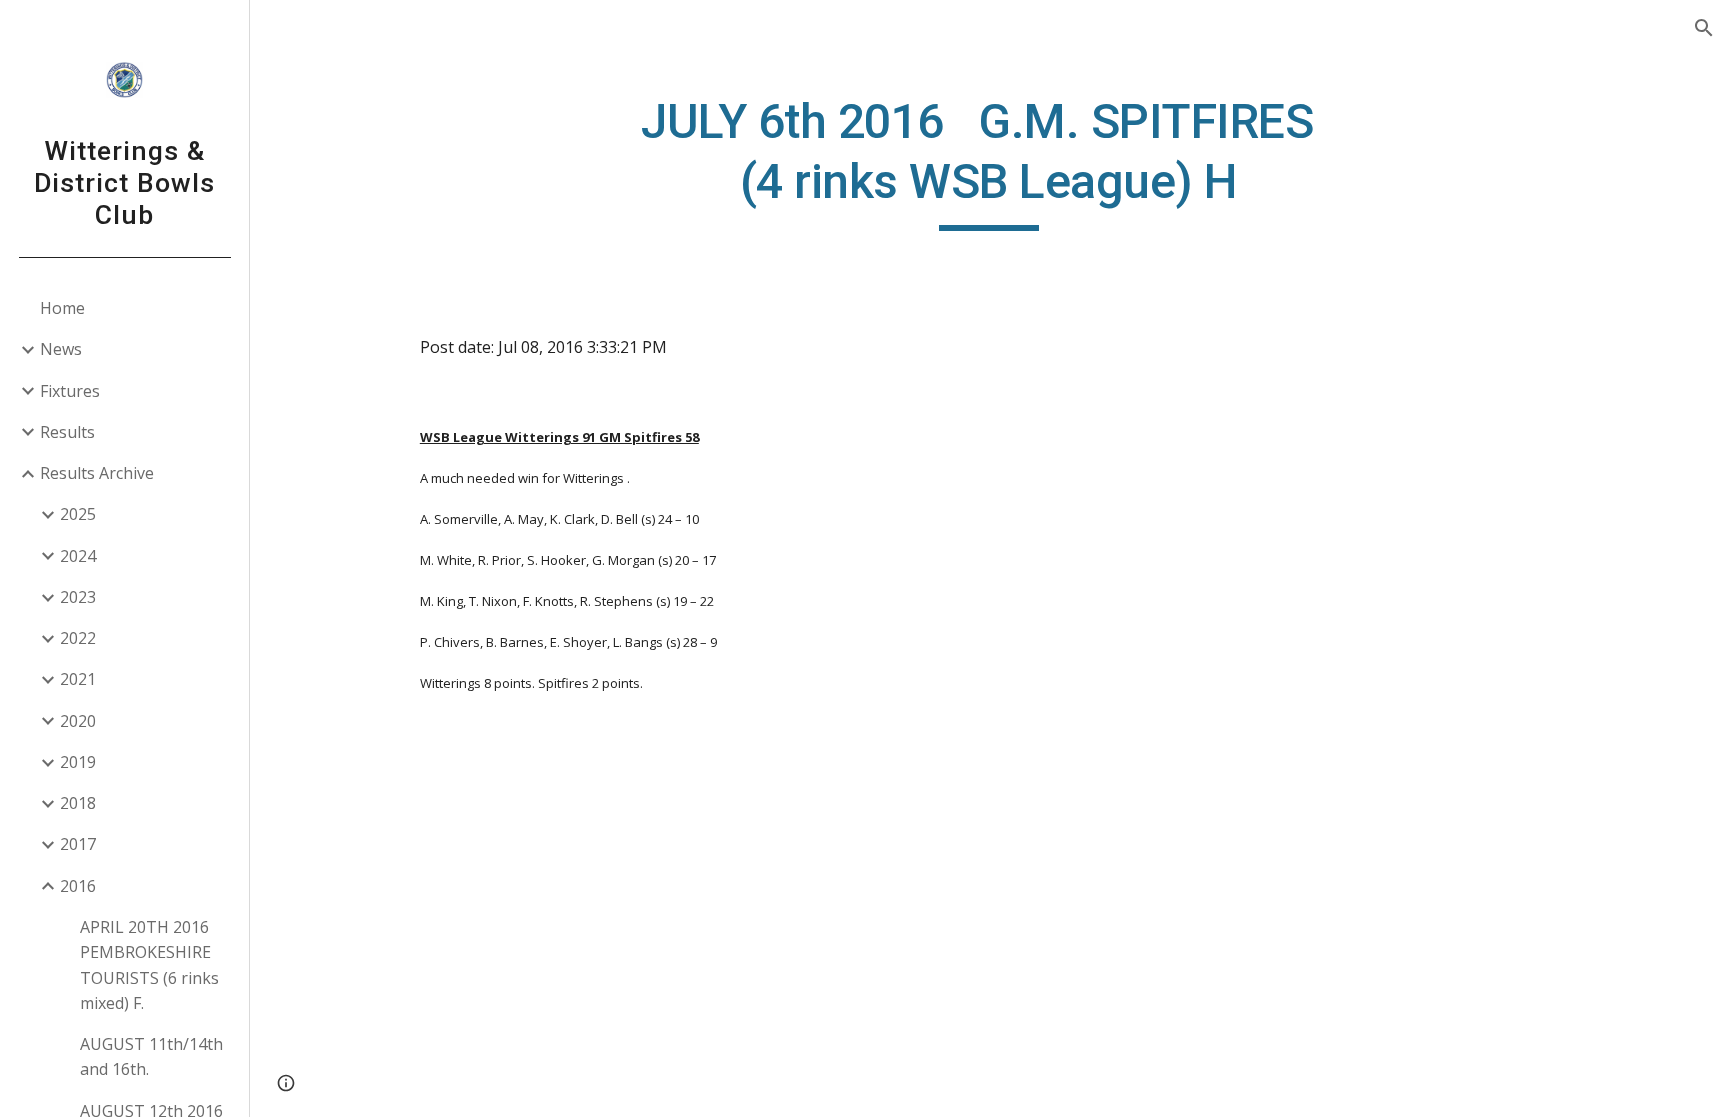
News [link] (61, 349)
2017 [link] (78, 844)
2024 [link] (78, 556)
_ _ _
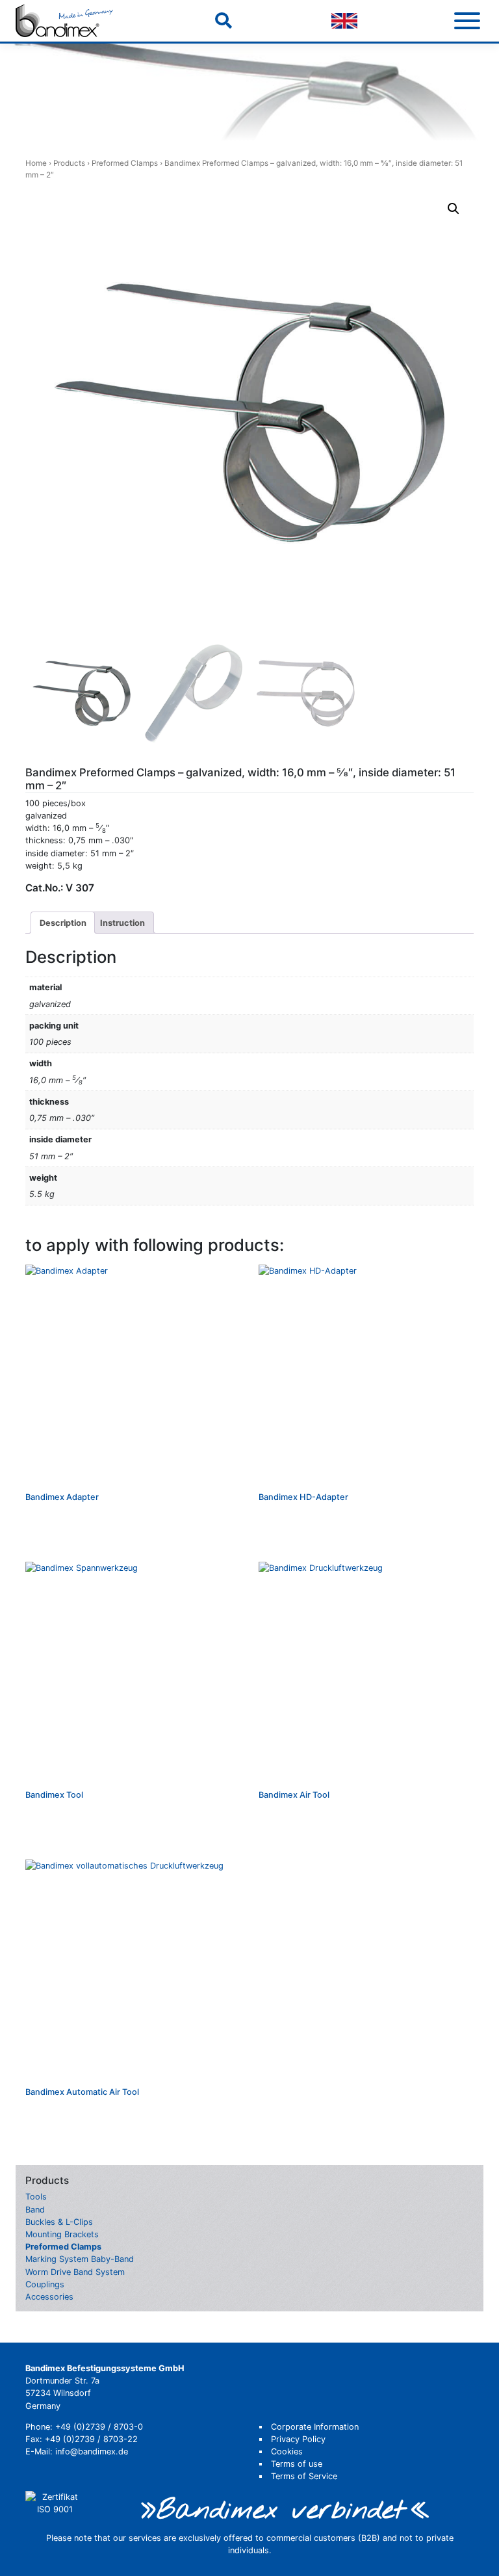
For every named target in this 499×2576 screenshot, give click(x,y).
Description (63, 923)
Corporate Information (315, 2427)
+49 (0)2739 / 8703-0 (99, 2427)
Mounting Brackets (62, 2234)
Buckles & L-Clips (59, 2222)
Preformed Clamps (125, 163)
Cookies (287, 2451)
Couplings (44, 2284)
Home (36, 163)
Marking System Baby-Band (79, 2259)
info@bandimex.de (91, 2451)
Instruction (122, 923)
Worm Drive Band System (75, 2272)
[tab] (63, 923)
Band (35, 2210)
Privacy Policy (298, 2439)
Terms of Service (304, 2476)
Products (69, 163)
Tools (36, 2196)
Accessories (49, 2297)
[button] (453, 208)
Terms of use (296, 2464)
_ _ _
EXERCISE DESCRIPTION —
What you return must be the lines above that run from the line with "Preformed Clamps (125, 163)" to the line with "Terms of use (296, 2464)", inclusive, each copied exactly.

ANSWER TO THIS EXERCISE —
Preformed Clamps (125, 163)
Cookies (287, 2451)
Couplings (44, 2284)
Home (36, 163)
Marking System Baby-Band (79, 2259)
info@bandimex.de (91, 2451)
Instruction (122, 923)
Worm Drive Band System (75, 2272)
[tab] (63, 923)
Band (35, 2210)
Privacy Policy (298, 2439)
Terms of Service (304, 2476)
Products (69, 163)
Tools (36, 2196)
Accessories (49, 2297)
[button] (453, 208)
Terms of use (296, 2464)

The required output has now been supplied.